Королева снова оперлась о зонтик.
— История — это самый фажный предмет! Куда фажнее арифметики!
— Но ведь без арифметики — никуда, — возразила Мэрион. Слова королевы настолько ее потрясли, что она не смогла сдержаться.
— Не нужна Лилибет арифметика! — заявила та в ответ, перебив девушку. — Ей федь в жизни не придется следить за семейным бюджетом!
— А поэзии вы их учить будете? — громогласно осведомился король. — Мне вот всегда нравилось стихотворение про холодную зиму[17]. Это шедевр, как по мне!
— Да, пример отличный, — вежливо согласилась Мэрион.
— Как вы сказали?! Комичный? — переспросил король, явно не расслышав ее ответа.
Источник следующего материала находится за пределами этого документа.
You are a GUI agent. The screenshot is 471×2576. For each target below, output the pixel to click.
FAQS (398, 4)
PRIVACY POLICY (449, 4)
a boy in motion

Сказать по правде, она и впрямь улавливала печальный комизм. Не в стихотворении Кристины Россетти, а в поведении августейшей четы. Совсем не правильно с их стороны заковывать внучку в цепи викторианского образования. Впрочем, герцог с супругой тоже хороши. Прекрасно, что они не запрещают детям шалить, но ради блага Елизаветы они просто обязаны воспротивиться этому произволу, а не отмахиваться от него, принимая равнодушный вид. Кто, в конце концов, в ответе за эту девочку?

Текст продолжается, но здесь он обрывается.